Source passage
=======
1018. Public Bike Management (30)

There is a public bike service in Hangzhou City which provides great convenience to the tourists from all over the world. One may rent a bike at any station and return it to any other stations in the city.

The Public Bike Management Center (PBMC) keeps monitoring the real-time capacity of all the stations. A station is said to be in perfect condition if it is exactly half-full. If a station is full or empty, PBMC will collect or send bikes to adjust the condition of that station to perfect. And more, all the stations on the way will be adjusted as well.

When a problem station is reported, PBMC will always choose the shortest path to reach that station. If there are more than one shortest path, the one that requires the least number of bikes sent from PBMC will be chosen.



Figure 1 illustrates an example. The stations are represented by vertices and the roads correspond to the edges. The number on an edge is the time taken to reach one end station from another. The number written inside a vertex S is the current number of bikes stored at S. Given that the maximum capacity of each station is 10. To solve the problem at S3, we have 2 different shortest paths:

PBMC -> S1 -> S3. In this case, 4 bikes must be sent from PBMC, because we can collect 1 bike from S1 and then take 5 bikes to S3, so that both stations will be in perfect conditions.
=======
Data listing
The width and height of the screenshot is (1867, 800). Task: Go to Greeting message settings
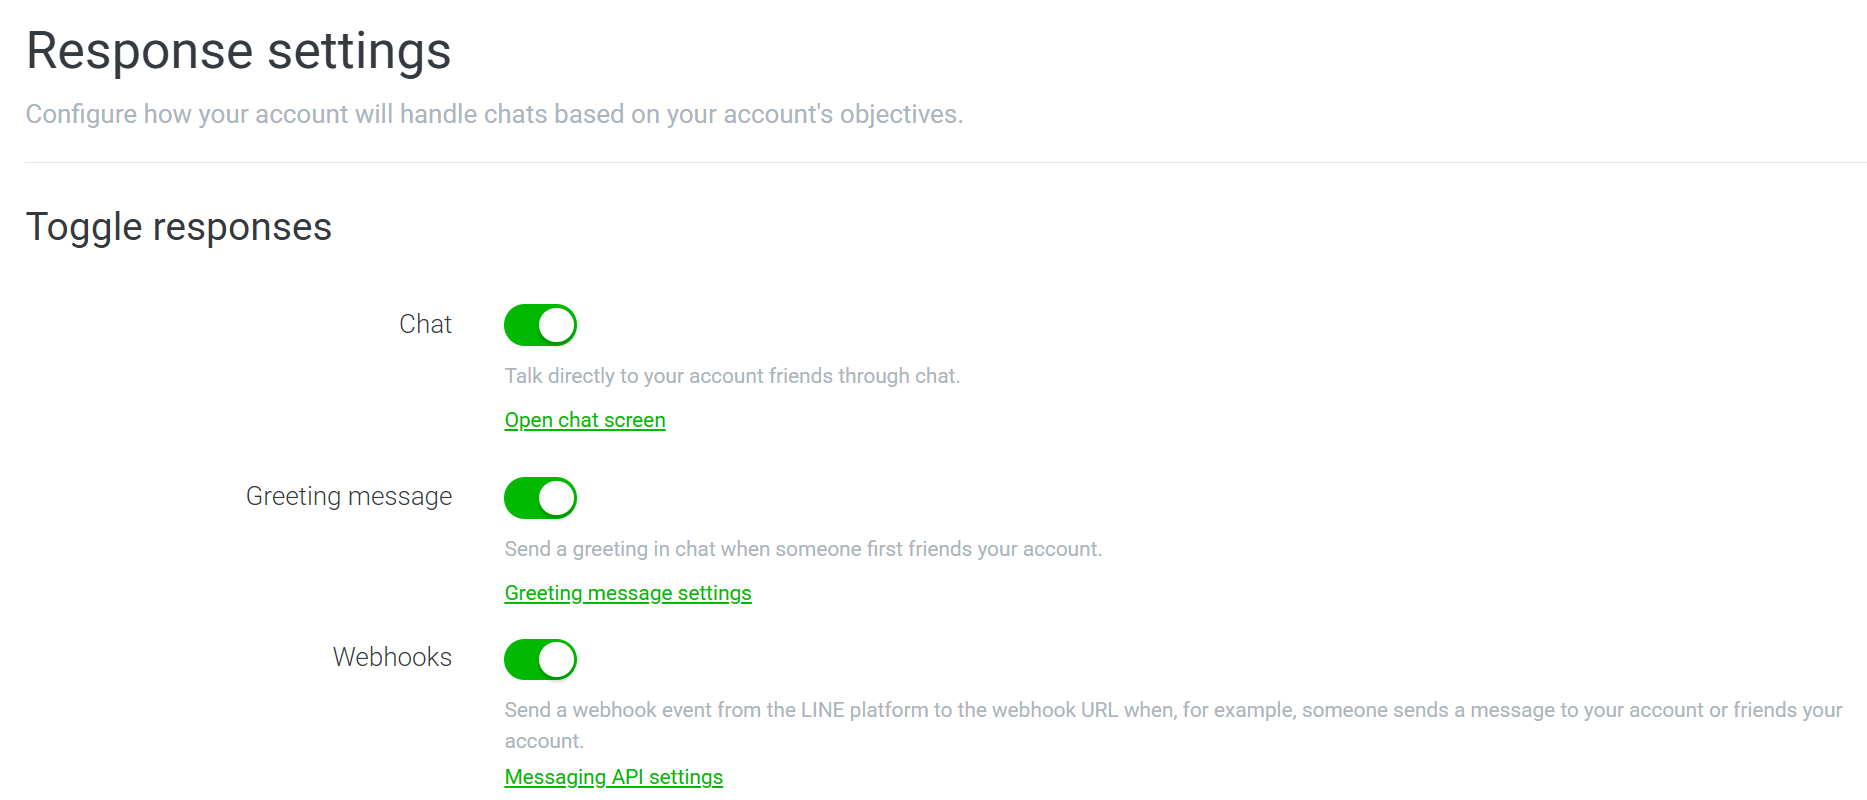tap(628, 593)
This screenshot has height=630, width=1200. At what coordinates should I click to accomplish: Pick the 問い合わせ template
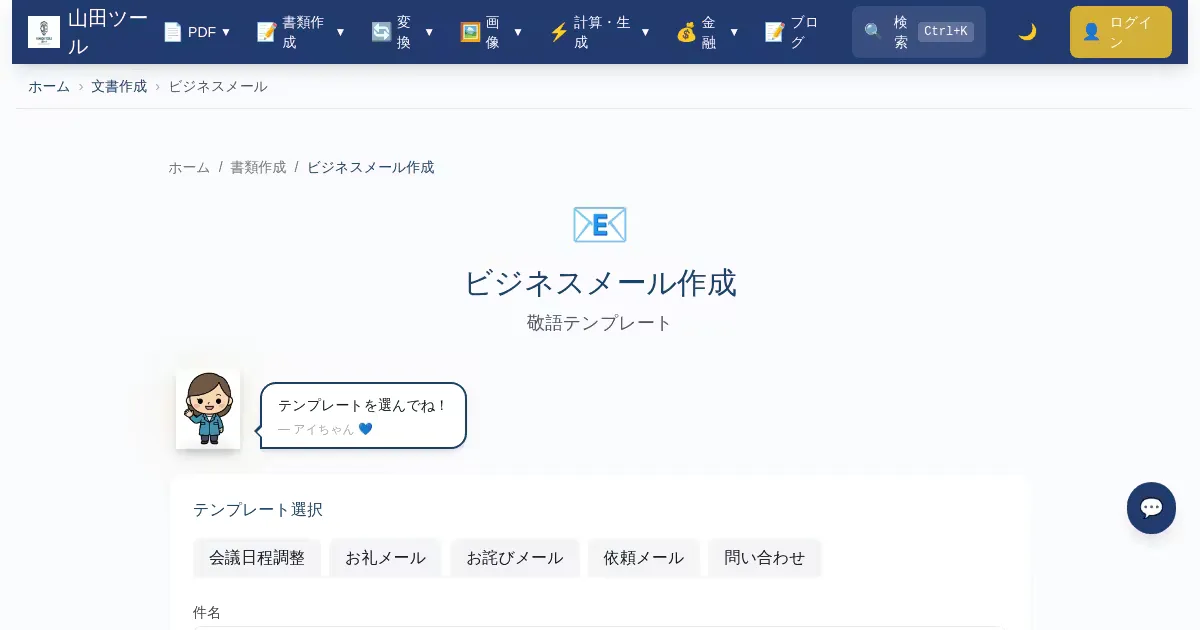[764, 558]
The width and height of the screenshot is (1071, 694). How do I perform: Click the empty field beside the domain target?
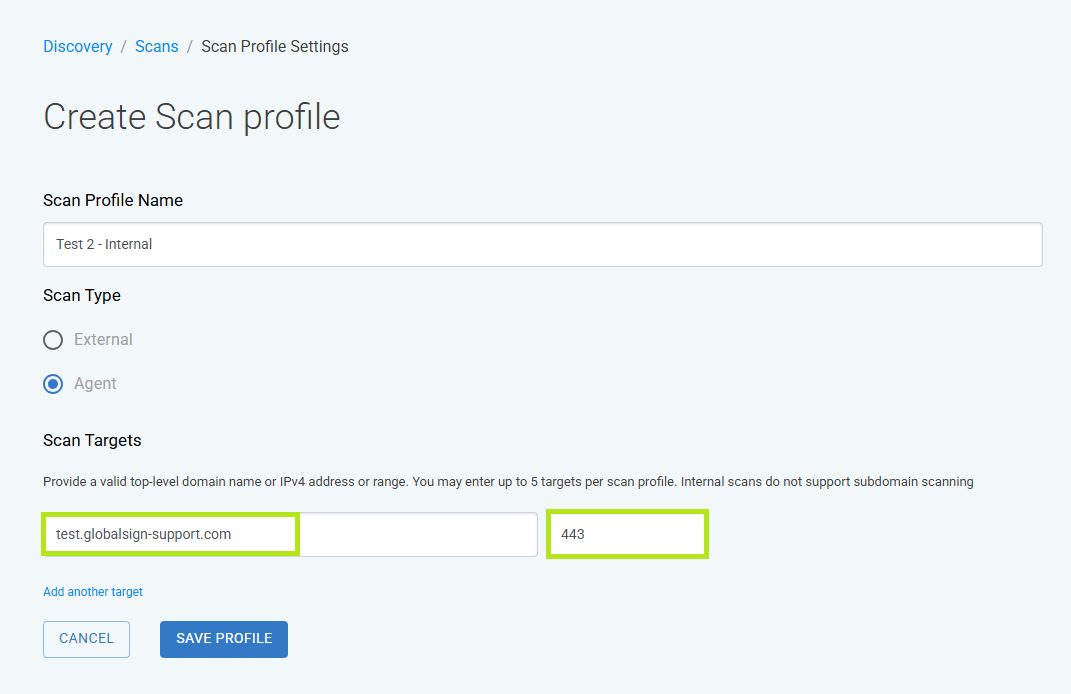(418, 534)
=======
Written request 1
Return the passage from the public bike text that begins at the words "1018. Public Bike" and stops after the words "will be chosen.", copied word for word.
Written request 2
Recast every line of the records in the data listing as a numbered list, skipping blank lines and leaving the pictures out of your answer.
The records have nothing to do with the text about public bikes.

Correct result 1
1018. Public Bike Management (30)

There is a public bike service in Hangzhou City which provides great convenience to the tourists from all over the world. One may rent a bike at any station and return it to any other stations in the city.

The Public Bike Management Center (PBMC) keeps monitoring the real-time capacity of all the stations. A station is said to be in perfect condition if it is exactly half-full. If a station is full or empty, PBMC will collect or send bikes to adjust the condition of that station to perfect. And more, all the stations on the way will be adjusted as well.

When a problem station is reported, PBMC will always choose the shortest path to reach that station. If there are more than one shortest path, the one that requires the least number of bikes sent from PBMC will be chosen.

Correct result 2
1. The width and height of the screenshot is (1867, 800). Task: Go to Greeting message settings
2. tap(628, 593)
3. This screenshot has height=630, width=1200. At what coordinates should I click to accomplish: Pick the 問い合わせ template
4. [764, 558]
5. The width and height of the screenshot is (1071, 694). How do I perform: Click the empty field beside the domain target?
6. (418, 534)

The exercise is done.